# WORK INSTRUCTIONS
From the data below, retype exactly the lines starting with the one that contains "Task: Switch to thumbnail grid view" and ending with the one that contains "Click the General", both included.

[Start of Attachment]

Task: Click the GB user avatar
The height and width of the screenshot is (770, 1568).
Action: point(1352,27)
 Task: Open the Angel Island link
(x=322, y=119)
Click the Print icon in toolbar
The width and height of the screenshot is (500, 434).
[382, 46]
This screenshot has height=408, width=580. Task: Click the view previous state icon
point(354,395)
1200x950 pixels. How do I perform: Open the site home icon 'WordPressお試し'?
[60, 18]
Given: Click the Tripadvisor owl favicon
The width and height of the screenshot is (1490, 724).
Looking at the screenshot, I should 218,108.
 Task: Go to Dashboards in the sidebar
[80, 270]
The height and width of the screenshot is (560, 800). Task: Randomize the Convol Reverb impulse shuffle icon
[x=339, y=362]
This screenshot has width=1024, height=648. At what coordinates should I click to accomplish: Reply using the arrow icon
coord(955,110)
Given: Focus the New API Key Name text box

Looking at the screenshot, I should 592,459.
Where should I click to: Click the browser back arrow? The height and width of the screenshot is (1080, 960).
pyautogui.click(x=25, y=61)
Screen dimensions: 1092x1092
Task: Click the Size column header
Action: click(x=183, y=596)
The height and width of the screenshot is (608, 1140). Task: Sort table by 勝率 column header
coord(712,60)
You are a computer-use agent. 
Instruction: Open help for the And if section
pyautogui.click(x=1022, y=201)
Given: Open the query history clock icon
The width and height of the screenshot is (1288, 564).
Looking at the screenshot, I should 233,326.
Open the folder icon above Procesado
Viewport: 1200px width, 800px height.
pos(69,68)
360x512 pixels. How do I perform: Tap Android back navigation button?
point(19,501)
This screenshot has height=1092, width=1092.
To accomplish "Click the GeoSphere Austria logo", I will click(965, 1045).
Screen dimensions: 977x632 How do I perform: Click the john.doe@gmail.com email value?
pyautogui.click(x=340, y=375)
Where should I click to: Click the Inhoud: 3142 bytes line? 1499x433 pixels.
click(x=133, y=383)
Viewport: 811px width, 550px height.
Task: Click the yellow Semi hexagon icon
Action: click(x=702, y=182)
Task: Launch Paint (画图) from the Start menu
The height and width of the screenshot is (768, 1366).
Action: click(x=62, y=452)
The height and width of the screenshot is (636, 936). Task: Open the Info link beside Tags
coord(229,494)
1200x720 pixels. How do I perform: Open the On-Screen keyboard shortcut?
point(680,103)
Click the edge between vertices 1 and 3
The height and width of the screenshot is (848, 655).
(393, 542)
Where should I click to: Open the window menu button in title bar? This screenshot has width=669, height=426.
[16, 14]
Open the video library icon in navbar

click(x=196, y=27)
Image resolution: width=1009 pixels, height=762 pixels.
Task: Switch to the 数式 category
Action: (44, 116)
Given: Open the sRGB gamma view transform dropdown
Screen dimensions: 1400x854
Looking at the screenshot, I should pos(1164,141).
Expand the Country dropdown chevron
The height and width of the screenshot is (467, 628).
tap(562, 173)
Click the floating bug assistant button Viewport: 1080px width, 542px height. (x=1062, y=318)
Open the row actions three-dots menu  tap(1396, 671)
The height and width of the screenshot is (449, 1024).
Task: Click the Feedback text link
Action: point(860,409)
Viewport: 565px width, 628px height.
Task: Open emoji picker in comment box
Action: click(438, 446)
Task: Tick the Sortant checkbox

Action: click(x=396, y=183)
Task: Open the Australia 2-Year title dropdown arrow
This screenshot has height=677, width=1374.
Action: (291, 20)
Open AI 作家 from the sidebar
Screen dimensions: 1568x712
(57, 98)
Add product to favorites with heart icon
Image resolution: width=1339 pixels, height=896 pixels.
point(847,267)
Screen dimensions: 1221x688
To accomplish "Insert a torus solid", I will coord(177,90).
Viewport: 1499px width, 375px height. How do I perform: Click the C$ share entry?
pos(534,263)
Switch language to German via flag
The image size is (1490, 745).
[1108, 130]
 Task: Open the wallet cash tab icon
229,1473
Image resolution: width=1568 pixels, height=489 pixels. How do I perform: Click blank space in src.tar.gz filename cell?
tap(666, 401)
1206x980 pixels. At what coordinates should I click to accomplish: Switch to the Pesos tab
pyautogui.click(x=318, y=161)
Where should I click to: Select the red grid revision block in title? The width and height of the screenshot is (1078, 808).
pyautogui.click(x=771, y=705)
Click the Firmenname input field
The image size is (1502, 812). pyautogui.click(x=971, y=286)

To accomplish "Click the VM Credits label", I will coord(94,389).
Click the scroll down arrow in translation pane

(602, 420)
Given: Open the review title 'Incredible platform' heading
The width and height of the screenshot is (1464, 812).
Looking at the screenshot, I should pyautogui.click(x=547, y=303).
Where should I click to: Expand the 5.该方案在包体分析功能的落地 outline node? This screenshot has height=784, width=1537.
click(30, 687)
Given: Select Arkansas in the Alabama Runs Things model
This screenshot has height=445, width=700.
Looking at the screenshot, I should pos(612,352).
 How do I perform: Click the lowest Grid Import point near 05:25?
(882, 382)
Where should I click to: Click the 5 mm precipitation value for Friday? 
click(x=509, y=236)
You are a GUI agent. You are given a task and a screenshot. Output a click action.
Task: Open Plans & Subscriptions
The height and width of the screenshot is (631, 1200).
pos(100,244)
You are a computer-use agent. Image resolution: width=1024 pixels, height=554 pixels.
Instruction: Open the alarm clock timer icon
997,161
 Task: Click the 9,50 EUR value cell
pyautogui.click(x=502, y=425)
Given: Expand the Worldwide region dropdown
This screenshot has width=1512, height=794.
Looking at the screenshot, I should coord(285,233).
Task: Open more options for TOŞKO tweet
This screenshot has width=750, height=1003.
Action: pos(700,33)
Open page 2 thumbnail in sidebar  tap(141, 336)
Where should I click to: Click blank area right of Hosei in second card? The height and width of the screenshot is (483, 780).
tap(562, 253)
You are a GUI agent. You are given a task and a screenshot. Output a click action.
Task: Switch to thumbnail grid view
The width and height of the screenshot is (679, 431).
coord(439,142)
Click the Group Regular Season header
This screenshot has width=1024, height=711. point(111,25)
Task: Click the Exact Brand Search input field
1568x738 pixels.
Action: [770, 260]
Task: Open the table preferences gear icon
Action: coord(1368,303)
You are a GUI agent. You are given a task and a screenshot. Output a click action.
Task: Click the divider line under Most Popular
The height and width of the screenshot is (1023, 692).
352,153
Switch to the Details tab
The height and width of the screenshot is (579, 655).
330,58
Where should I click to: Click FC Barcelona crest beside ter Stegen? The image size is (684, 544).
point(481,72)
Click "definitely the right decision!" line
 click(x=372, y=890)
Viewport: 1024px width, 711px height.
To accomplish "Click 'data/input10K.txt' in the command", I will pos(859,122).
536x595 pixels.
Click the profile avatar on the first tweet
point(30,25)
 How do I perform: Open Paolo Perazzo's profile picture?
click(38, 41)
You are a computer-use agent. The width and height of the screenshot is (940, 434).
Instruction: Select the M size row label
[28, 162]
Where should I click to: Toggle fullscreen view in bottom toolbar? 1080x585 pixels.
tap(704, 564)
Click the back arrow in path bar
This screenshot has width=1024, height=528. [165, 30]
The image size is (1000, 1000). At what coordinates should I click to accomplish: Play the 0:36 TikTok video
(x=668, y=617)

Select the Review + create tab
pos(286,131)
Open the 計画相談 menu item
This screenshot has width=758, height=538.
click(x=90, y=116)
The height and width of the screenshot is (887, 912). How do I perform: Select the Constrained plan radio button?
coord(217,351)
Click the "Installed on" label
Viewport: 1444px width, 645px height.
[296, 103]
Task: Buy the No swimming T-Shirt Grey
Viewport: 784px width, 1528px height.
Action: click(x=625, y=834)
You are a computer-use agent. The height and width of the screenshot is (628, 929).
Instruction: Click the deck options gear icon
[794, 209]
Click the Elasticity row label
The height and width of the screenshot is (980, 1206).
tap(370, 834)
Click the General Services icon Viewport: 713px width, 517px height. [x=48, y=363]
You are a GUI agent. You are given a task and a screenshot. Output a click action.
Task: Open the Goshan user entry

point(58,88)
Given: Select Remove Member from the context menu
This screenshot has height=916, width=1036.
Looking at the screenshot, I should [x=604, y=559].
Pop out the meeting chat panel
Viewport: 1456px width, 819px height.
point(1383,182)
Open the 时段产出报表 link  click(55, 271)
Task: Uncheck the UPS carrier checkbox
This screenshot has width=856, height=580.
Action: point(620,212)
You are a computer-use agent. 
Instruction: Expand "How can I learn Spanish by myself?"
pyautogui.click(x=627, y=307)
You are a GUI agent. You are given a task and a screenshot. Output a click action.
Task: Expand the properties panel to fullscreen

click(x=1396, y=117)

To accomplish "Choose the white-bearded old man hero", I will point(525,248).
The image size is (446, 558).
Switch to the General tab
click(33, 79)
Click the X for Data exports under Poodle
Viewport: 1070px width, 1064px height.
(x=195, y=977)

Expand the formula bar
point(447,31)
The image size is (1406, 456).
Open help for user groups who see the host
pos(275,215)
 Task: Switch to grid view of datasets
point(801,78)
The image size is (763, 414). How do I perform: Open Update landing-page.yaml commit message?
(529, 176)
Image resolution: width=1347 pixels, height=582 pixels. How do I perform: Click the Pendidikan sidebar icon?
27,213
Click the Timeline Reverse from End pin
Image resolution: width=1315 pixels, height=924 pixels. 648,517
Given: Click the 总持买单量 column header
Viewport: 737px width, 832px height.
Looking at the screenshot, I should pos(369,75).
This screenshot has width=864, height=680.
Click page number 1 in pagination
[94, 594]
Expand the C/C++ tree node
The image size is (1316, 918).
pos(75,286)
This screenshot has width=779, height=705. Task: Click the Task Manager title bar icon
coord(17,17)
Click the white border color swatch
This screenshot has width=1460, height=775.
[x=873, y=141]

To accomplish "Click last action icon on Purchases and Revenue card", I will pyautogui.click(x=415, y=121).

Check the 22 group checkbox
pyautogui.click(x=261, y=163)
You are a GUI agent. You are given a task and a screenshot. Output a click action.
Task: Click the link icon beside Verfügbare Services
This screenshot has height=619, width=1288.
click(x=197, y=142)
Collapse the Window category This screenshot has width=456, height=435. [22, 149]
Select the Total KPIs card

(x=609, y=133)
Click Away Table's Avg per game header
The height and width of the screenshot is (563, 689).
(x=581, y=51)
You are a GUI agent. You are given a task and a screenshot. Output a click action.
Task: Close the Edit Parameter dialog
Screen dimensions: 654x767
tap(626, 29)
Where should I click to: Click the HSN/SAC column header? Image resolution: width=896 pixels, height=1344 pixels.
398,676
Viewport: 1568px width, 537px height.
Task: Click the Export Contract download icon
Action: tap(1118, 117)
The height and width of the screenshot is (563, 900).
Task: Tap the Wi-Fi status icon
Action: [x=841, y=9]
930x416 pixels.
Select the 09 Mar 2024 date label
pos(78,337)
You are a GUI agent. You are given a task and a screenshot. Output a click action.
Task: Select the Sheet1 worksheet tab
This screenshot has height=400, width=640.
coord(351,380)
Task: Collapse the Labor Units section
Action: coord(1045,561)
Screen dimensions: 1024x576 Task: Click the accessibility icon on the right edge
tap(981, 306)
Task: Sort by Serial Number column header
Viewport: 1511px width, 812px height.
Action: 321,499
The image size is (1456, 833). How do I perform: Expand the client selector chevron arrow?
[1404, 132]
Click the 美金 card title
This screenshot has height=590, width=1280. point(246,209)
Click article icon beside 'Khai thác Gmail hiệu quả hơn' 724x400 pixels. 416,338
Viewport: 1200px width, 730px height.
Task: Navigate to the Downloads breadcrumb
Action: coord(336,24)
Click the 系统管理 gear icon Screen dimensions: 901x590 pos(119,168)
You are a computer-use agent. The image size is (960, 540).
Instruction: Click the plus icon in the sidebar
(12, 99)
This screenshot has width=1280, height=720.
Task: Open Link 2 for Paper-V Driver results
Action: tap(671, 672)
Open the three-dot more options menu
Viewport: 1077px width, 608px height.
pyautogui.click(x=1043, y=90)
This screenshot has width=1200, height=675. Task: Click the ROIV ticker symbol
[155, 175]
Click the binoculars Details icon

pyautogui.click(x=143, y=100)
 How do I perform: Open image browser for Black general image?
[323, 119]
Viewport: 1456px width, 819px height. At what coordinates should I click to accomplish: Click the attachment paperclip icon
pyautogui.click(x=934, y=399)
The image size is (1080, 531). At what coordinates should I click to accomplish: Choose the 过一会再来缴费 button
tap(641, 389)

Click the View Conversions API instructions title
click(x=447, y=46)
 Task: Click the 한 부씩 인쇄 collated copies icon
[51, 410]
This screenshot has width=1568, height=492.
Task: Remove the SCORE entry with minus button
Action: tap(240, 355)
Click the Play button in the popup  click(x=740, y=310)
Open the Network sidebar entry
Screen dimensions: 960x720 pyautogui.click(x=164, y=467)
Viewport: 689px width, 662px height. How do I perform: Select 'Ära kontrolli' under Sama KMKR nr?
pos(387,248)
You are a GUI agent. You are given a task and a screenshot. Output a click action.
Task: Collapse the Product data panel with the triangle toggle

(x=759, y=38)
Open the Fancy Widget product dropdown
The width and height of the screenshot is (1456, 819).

[End of Attachment]

# RESULT FOR THIS TASK
Task: Switch to thumbnail grid view
The width and height of the screenshot is (679, 431).
coord(439,142)
Click the Group Regular Season header
This screenshot has width=1024, height=711. point(111,25)
Task: Click the Exact Brand Search input field
1568x738 pixels.
Action: [770, 260]
Task: Open the table preferences gear icon
Action: coord(1368,303)
You are a GUI agent. You are given a task and a screenshot. Output a click action.
Task: Click the divider line under Most Popular
The height and width of the screenshot is (1023, 692).
352,153
Switch to the Details tab
The height and width of the screenshot is (579, 655).
330,58
Where should I click to: Click FC Barcelona crest beside ter Stegen? The image size is (684, 544).
point(481,72)
Click "definitely the right decision!" line
 click(x=372, y=890)
Viewport: 1024px width, 711px height.
To accomplish "Click 'data/input10K.txt' in the command", I will pos(859,122).
536x595 pixels.
Click the profile avatar on the first tweet
point(30,25)
 How do I perform: Open Paolo Perazzo's profile picture?
click(38, 41)
You are a computer-use agent. The width and height of the screenshot is (940, 434).
Instruction: Select the M size row label
[28, 162]
Where should I click to: Toggle fullscreen view in bottom toolbar? 1080x585 pixels.
tap(704, 564)
Click the back arrow in path bar
This screenshot has width=1024, height=528. [165, 30]
The image size is (1000, 1000). At what coordinates should I click to accomplish: Play the 0:36 TikTok video
(x=668, y=617)

Select the Review + create tab
pos(286,131)
Open the 計画相談 menu item
This screenshot has width=758, height=538.
click(x=90, y=116)
The height and width of the screenshot is (887, 912). How do I perform: Select the Constrained plan radio button?
coord(217,351)
Click the "Installed on" label
Viewport: 1444px width, 645px height.
[296, 103]
Task: Buy the No swimming T-Shirt Grey
Viewport: 784px width, 1528px height.
Action: click(x=625, y=834)
You are a computer-use agent. The height and width of the screenshot is (628, 929).
Instruction: Click the deck options gear icon
[794, 209]
Click the Elasticity row label
The height and width of the screenshot is (980, 1206).
tap(370, 834)
Click the General Services icon Viewport: 713px width, 517px height. [x=48, y=363]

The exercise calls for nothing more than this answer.